§ **What you are asked to do**: Nothing is to be left out: repeat every entry exactly as given.
--- --- ---
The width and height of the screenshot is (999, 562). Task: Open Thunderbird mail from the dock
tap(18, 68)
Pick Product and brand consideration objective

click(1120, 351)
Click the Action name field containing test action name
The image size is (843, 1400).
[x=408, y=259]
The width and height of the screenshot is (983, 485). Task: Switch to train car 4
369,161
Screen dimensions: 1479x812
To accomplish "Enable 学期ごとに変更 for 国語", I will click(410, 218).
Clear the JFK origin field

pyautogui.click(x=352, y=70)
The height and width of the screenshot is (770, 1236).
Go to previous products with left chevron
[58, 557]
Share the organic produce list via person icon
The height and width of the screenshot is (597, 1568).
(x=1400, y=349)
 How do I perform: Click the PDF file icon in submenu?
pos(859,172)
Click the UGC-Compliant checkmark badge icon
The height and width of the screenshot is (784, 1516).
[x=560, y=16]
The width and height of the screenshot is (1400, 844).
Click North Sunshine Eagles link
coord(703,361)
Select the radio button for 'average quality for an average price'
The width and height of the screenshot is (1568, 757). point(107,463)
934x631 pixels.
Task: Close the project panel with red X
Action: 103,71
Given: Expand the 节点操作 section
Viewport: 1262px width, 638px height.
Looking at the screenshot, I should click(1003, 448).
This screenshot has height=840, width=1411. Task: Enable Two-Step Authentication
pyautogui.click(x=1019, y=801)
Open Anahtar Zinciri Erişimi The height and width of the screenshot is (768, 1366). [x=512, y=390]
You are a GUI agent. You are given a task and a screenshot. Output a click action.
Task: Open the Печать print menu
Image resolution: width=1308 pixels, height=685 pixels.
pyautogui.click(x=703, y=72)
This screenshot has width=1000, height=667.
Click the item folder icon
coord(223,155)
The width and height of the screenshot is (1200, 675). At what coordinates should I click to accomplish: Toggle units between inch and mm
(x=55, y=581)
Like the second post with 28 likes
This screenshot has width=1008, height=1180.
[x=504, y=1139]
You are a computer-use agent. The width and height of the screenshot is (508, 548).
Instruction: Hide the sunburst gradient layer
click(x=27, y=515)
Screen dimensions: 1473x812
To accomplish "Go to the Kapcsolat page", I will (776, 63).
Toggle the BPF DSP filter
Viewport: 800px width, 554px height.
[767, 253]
--- --- ---
§ **Written answer**:
The width and height of the screenshot is (999, 562). Task: Open Thunderbird mail from the dock
tap(18, 68)
Pick Product and brand consideration objective

click(1120, 351)
Click the Action name field containing test action name
The image size is (843, 1400).
[x=408, y=259]
The width and height of the screenshot is (983, 485). Task: Switch to train car 4
369,161
Screen dimensions: 1479x812
To accomplish "Enable 学期ごとに変更 for 国語", I will click(410, 218).
Clear the JFK origin field

pyautogui.click(x=352, y=70)
The height and width of the screenshot is (770, 1236).
Go to previous products with left chevron
[58, 557]
Share the organic produce list via person icon
The height and width of the screenshot is (597, 1568).
(x=1400, y=349)
 How do I perform: Click the PDF file icon in submenu?
pos(859,172)
Click the UGC-Compliant checkmark badge icon
The height and width of the screenshot is (784, 1516).
[x=560, y=16]
The width and height of the screenshot is (1400, 844).
Click North Sunshine Eagles link
coord(703,361)
Select the radio button for 'average quality for an average price'
The width and height of the screenshot is (1568, 757). point(107,463)
934x631 pixels.
Task: Close the project panel with red X
Action: 103,71
Given: Expand the 节点操作 section
Viewport: 1262px width, 638px height.
Looking at the screenshot, I should click(1003, 448).
This screenshot has height=840, width=1411. Task: Enable Two-Step Authentication
pyautogui.click(x=1019, y=801)
Open Anahtar Zinciri Erişimi The height and width of the screenshot is (768, 1366). [x=512, y=390]
You are a GUI agent. You are given a task and a screenshot. Output a click action.
Task: Open the Печать print menu
Image resolution: width=1308 pixels, height=685 pixels.
pyautogui.click(x=703, y=72)
This screenshot has width=1000, height=667.
Click the item folder icon
coord(223,155)
The width and height of the screenshot is (1200, 675). At what coordinates should I click to accomplish: Toggle units between inch and mm
(x=55, y=581)
Like the second post with 28 likes
This screenshot has width=1008, height=1180.
[x=504, y=1139]
You are a computer-use agent. The width and height of the screenshot is (508, 548).
Instruction: Hide the sunburst gradient layer
click(x=27, y=515)
Screen dimensions: 1473x812
To accomplish "Go to the Kapcsolat page", I will (776, 63).
Toggle the BPF DSP filter
Viewport: 800px width, 554px height.
[767, 253]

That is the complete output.